To help these women, she says that she hopes that the government and other institutions involved in HIV prevention in Zambia will start supplying women and children with food supplements, as most female-headed households in Zambia have inadequate food. Mumba says that these authorities must also address the long lines at the centers that dispense antiretroviral treatment, ART.


“Those long lines at ART centers are not healthy,” she says. “We spend half a day or the whole day at the clinic each time we go for reviews or refills.”


The Zambian Parliament passed a law in 2002 that created a national council to address HIV, AIDS, sexually transmitted diseases and tuberculosis. The government declared HIV and AIDS a national emergency in 2004 and began distributing free ARVs nationwide.


Many say they hope that newly elected President Michael Sata, who took office at the end of September, will address HIV-related problems in the country and introduce more HIV-prevention programs.

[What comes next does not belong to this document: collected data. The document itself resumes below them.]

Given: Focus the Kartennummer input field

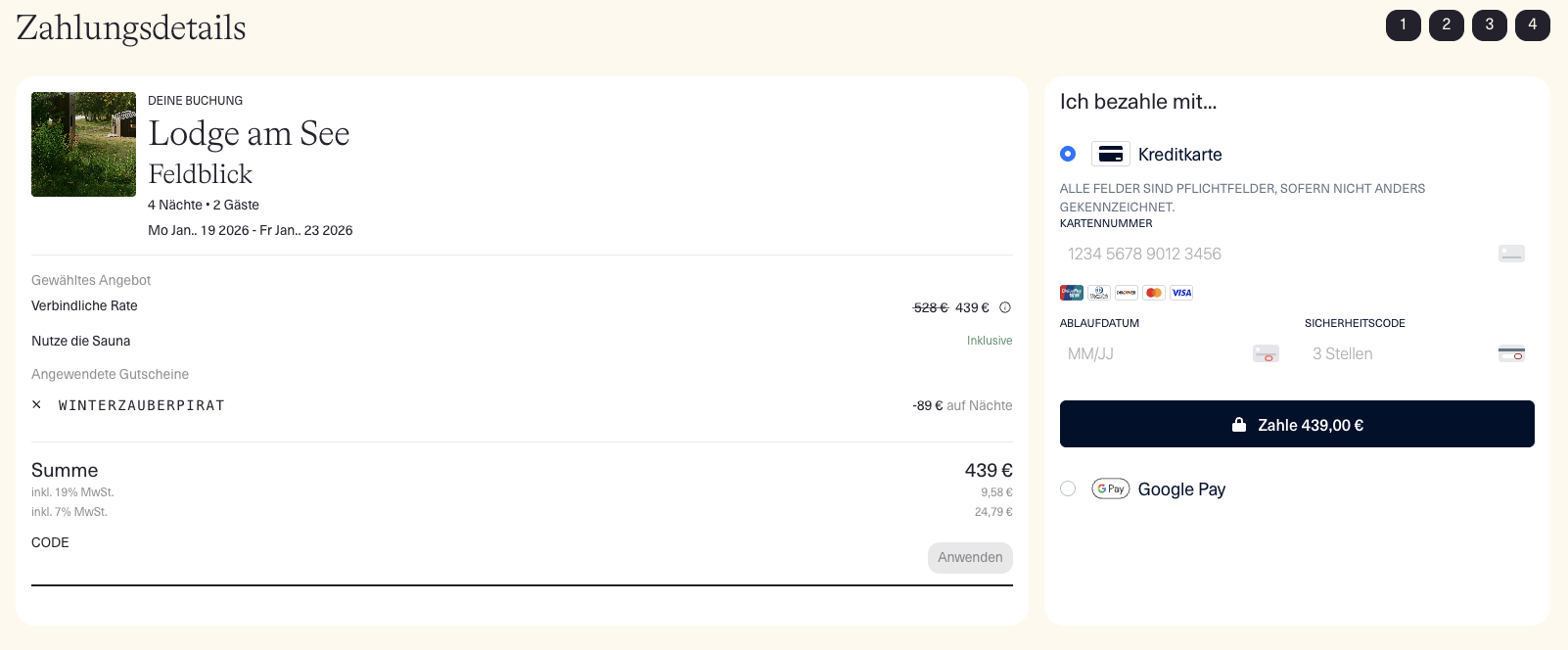Looking at the screenshot, I should coord(1272,254).
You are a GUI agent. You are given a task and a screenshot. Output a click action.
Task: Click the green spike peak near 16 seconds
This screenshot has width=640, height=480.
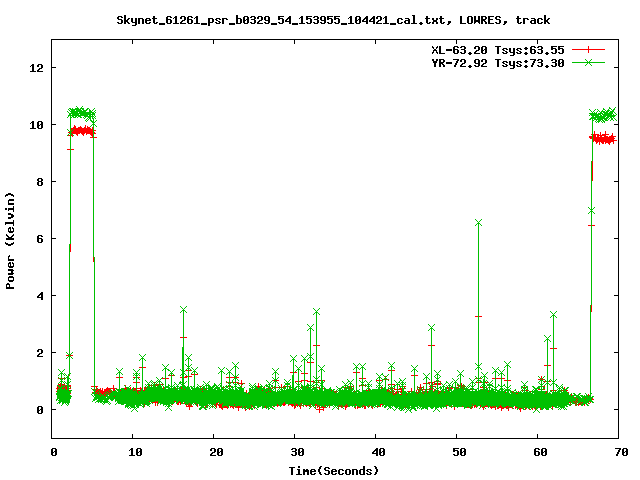pos(183,310)

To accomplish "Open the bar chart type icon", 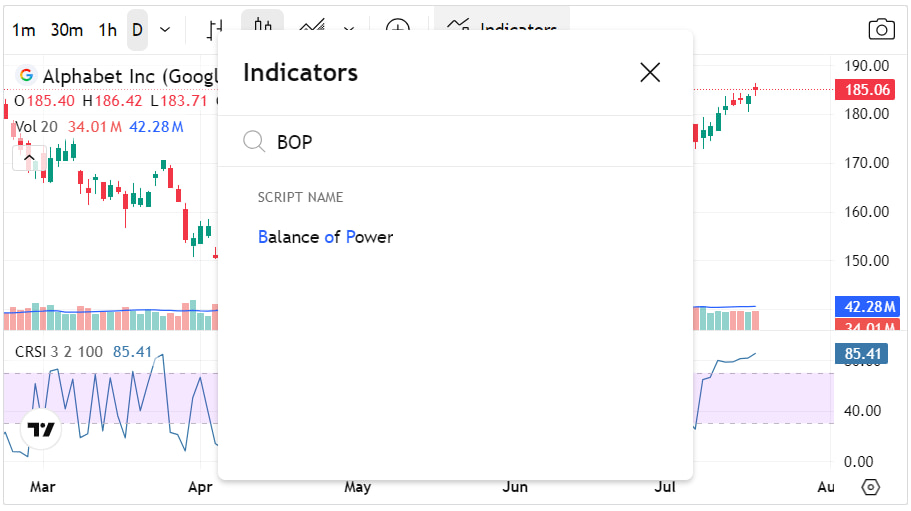I will (215, 29).
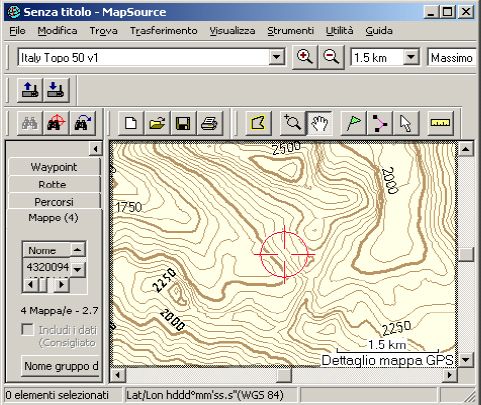Screen dimensions: 481x405
Task: Click the Nome column header
Action: (46, 250)
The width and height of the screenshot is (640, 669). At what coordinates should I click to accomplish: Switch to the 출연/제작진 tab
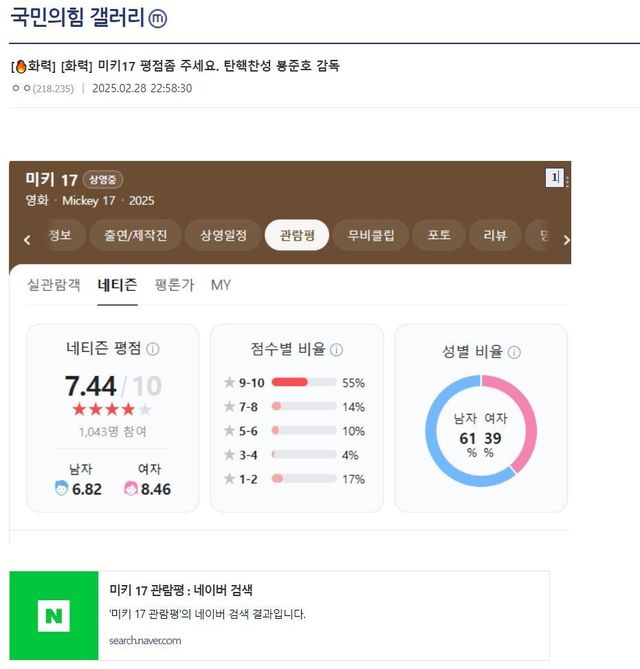point(135,236)

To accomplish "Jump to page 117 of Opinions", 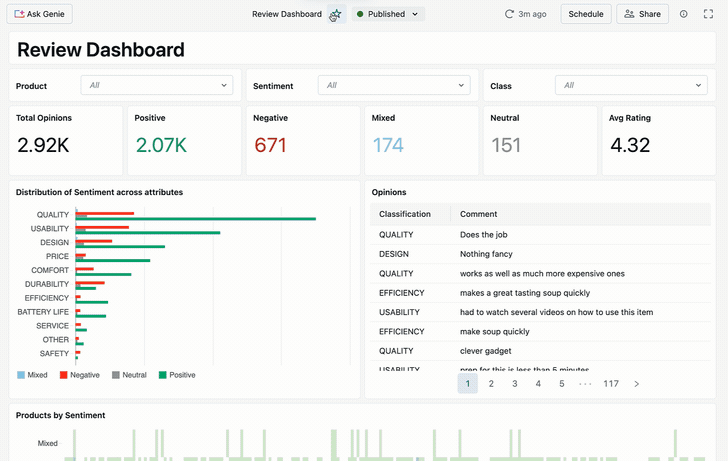I will 610,383.
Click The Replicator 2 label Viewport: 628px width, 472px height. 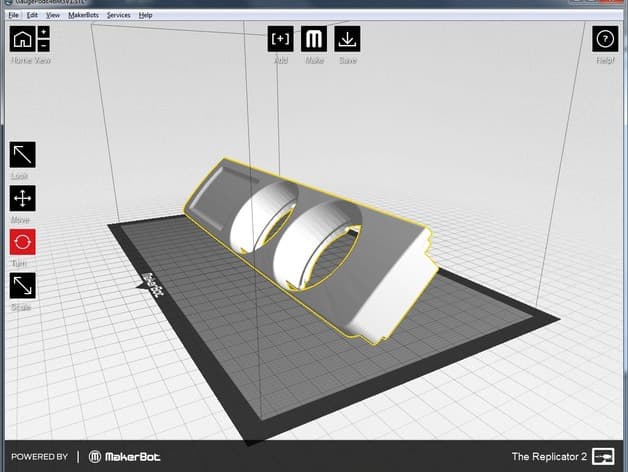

There are also various NGOs that work with women affected by HIV and AIDS in Zambia, such as the Coalition of Zambian Women Living With HIV/AIDS, Planned Parenthood Association of Zambia, Microbicides Development Program Zambia, and the Society for Women and AIDS in Zambia. These organizations strive to help women living with HIV and AIDS and to prevent new infections through workshops, research, surveys, radio, TV, community outreach programs, nationwide campaigns, school discussions and support groups.